The ineligible child allocation is found on Appendix C-1, Schedule VIII C.
Ineligible spouse and ineligible minor child (under age 18) are defined as someone who does not receive SSI.
When an eligible individual has an ineligible spouse and ineligible minor child/children not receiving TANF, deductions are given to the ineligible spouse’s income, earned or unearned.
One allocation is subtracted for each ineligible biological, adopted or step child under age 18 who lives in the same primary residence. Exception: if the ineligible child is under age 21, single and still attending high school.
*The ineligible child allocation is NOT allowed for a child that is not theirs, for example grandparents with guardianship. It can only be given as a deduction from the ineligible spouse’s income if it is their child: step, adopted, or biological.
If the ineligible minor child has income, including child support, that gross income is subtracted from the ineligible child allocation.
The allocation is first subtracted from ineligible spouse’s unearned income then any remaining allocation is subtracted from earned income.
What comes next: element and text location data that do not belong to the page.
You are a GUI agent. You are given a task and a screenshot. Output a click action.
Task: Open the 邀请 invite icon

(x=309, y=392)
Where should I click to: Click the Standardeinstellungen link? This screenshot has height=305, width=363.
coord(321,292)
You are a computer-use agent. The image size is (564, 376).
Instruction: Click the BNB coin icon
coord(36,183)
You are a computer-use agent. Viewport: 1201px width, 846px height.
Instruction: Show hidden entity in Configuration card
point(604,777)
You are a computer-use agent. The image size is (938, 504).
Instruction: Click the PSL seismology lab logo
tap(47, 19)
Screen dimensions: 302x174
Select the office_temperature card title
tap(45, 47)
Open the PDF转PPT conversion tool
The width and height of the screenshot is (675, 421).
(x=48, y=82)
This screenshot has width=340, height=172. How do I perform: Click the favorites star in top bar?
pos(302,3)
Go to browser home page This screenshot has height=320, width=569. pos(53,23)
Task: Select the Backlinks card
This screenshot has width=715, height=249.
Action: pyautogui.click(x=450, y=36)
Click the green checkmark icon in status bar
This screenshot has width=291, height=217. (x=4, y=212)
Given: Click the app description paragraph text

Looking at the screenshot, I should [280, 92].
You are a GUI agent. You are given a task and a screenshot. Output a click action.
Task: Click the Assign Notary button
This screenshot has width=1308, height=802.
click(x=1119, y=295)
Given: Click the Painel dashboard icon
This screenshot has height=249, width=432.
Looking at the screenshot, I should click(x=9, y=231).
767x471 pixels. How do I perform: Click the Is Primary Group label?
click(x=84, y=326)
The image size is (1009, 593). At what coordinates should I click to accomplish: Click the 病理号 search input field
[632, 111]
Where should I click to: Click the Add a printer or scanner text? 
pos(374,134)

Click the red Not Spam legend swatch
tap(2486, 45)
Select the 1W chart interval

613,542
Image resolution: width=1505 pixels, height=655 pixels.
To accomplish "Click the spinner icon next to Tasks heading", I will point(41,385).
Then check to see if the total remaining is more than one ineligible child allocation.
- If it is this part of ineligible spouse’s income is countable continue with other remaining deductions.
- If it is less than one allocation none of the ineligible spouses income is countable.
The ineligible child allocation deductions are taken prior to the general income exclusion and work expense.
After computations are complete, the remaining amount is the ineligible spouse’s countable income considered available to the eligible spouse.
All calculations must be explained in FACS case notes.